-- BEGIN SOURCE DOCUMENT --
Studio album by Marcus Collins
- Released: 9 March 2012
- Recorded: January–March 2012
- Length: 35:00
- Label: RCA; Syco; Sony;
- Producer: Gary Barlow; Matt Furmidge; Lee McCutcheon; Paul Meehan; Brian Rawling; Alex Smith; Mark Taylor; Paul Meehan;

Singles from Marcus Collins
- "Seven Nation Army" Released: 4 March 2012; "Mercy" Released: 1 June 2012;

= Marcus Collins (album) =

Marcus Collins is the self-titled debut studio album by English singer Marcus Collins, who was a finalist on the eighth series of The X Factor in 2011. The album was released in Ireland on 9 March 2012 and on 12 March 2012 in the UK.
-- END SOURCE DOCUMENT --
-- BEGIN SUPPLIED INFORMATION --
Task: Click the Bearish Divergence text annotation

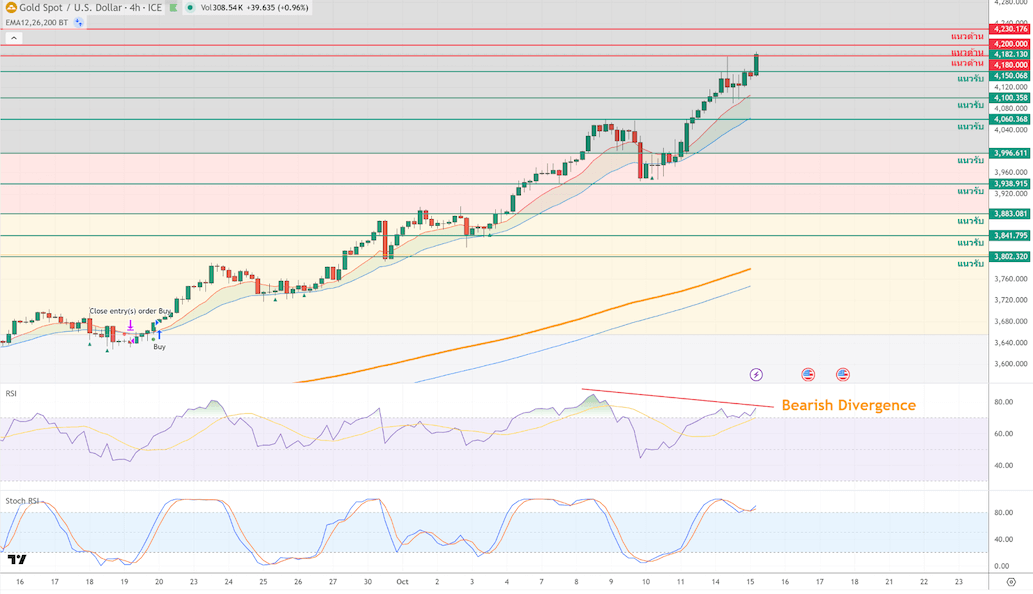Action: 848,405
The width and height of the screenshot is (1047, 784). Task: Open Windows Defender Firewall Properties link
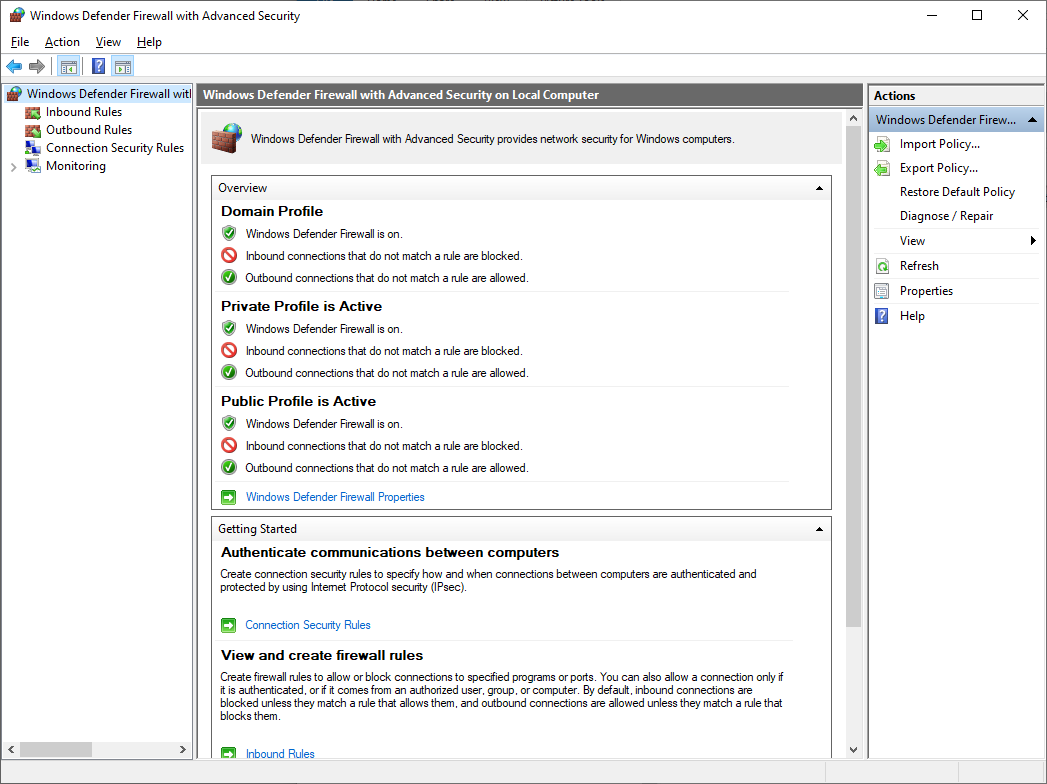335,496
-- END SUPPLIED INFORMATION --
■ **EXERCISE DETAILS**:
List every record label that the album text credits for this release. Work only from the album text, not the listing.

■ **CORRECT ANSWER**:
RCA, Syco, Sony